Four data files are in the [data](./hw1/data/) directory. Each file has 400 data points, with one data point on each line where the data points have five inputs $(x_1, x_2, x_3, x_4,x_5)$ and two outputs $(y_1, y_2)$:
– $x_1, x_2, x_3, x_4, x_5, y_1, y_2$
In this case, $(x_1, x_2, x_3, x_4,x_5)$ are features of products, such as specifications for dimensions, weight, and functionality.
These features have been quantified by the values $x_1$ through $x_5$. The values $y_1$ and $y_2$ denote the classification of the product (pass or fail), where $(y_1 = 0, y_2 = 1)$ indicates the product has passed, and $(y_1 = 1, y_2 = 0)$ indicates the product has failed.

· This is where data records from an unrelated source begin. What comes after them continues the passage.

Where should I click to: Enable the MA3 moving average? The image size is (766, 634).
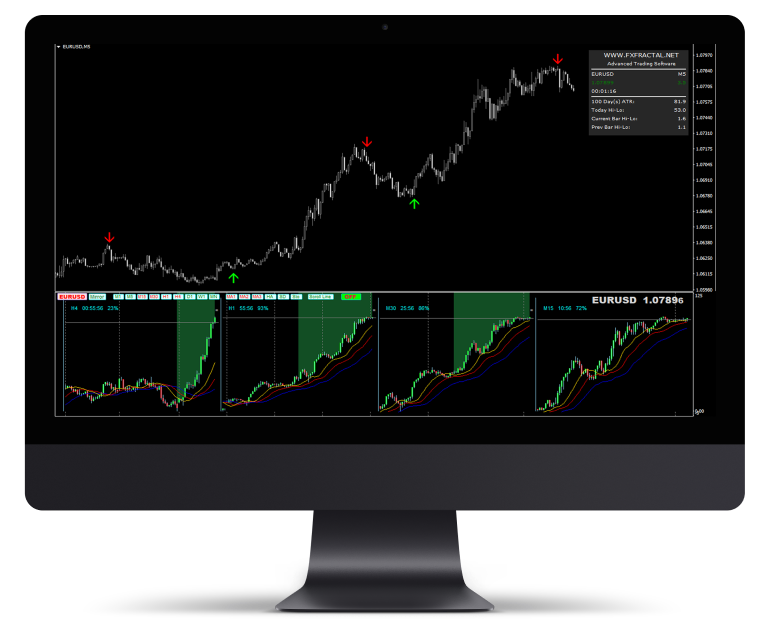click(257, 297)
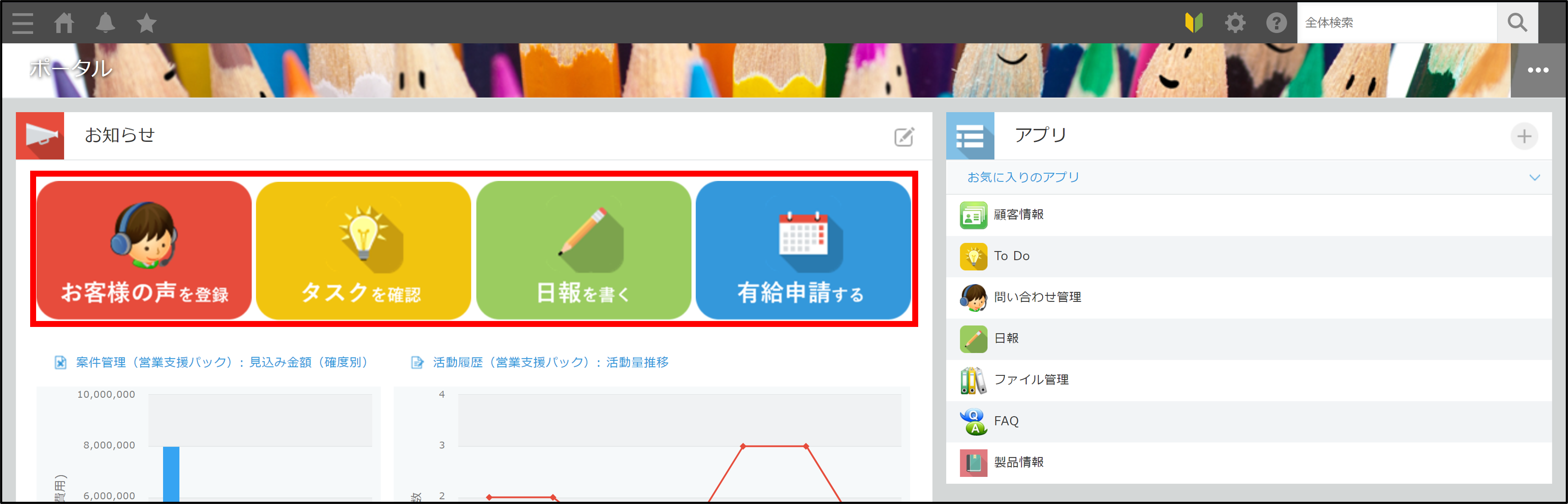Click the beginner guide leaf icon
Screen dimensions: 1568x504
coord(1194,23)
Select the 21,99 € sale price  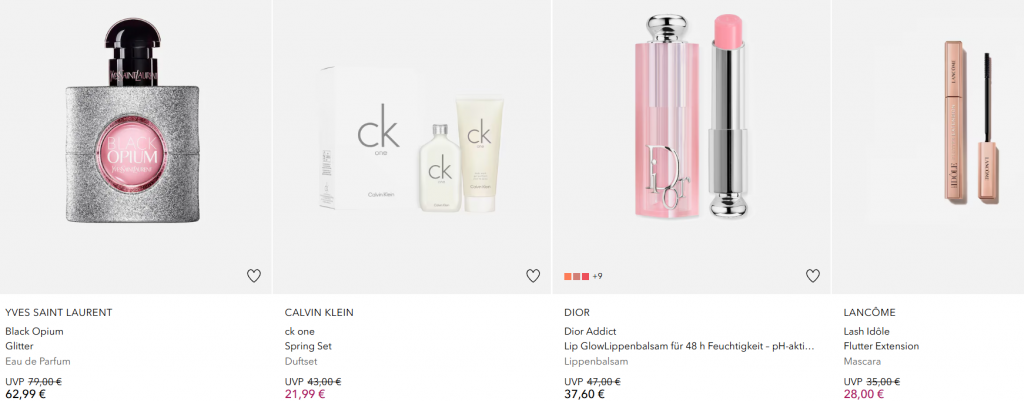click(x=305, y=394)
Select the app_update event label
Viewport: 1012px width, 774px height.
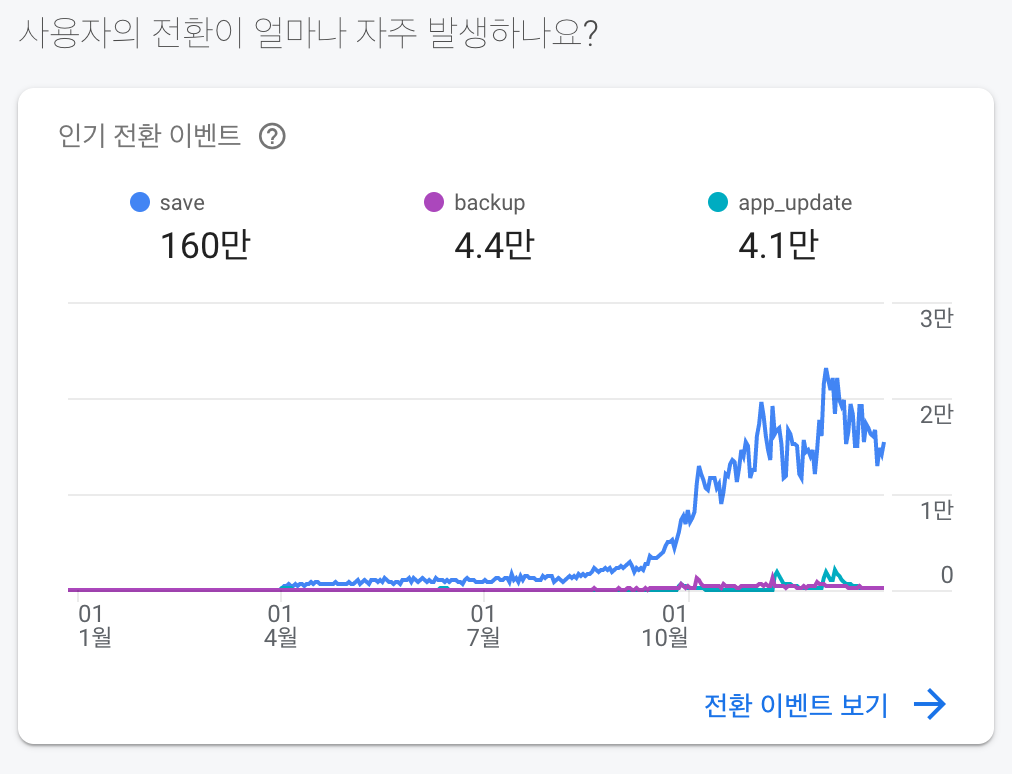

– [train1.csv](/hw1/data/train1.csv) contains 400 training patterns (200 pass and 200 fail) from a simple power plant.
– [train2.csv](/hw1/data/train2.csv) contains 400 training patterns (200 pass and 200 fail) from a more complex power plant.
– [test1.csv](/hw1/data/test1.csv) and [test2.csv](/hw1/data/test2.csv) are data sets to verify the accuracy of your models for the two power plants.
Use the gradient descent algorithm to train a five input, two output (one for each class) neural network using file train1.csv. Write a report addressing the following questions (you should run experiments to support each of your answers):
1. Describe the training performance of the network:
– How does the number of hidden units impact the results?
– How does the training time impact the results?
– How does the learning rate impact the results?
– What other critical parameters impacted the results?
2. Use train2.csv to train another neural network. Answer questions 1.1-1.4 from above for the test set. What conclusions can you draw from your results? What do you think is causing the difference in performance?
Note, this is a classification problem, meaning that each data pattern $(x_1, x_2, x_3, x_4,x_5)$ belongs to one of two classes $y_1$ or $y_2$.
Consequently, use correct classification percentage (instead of MSE) to report your results. You will still use MSE to train the neural networks; you will simply report the classification percentage (or classification error) to assess the performance of the neural networks.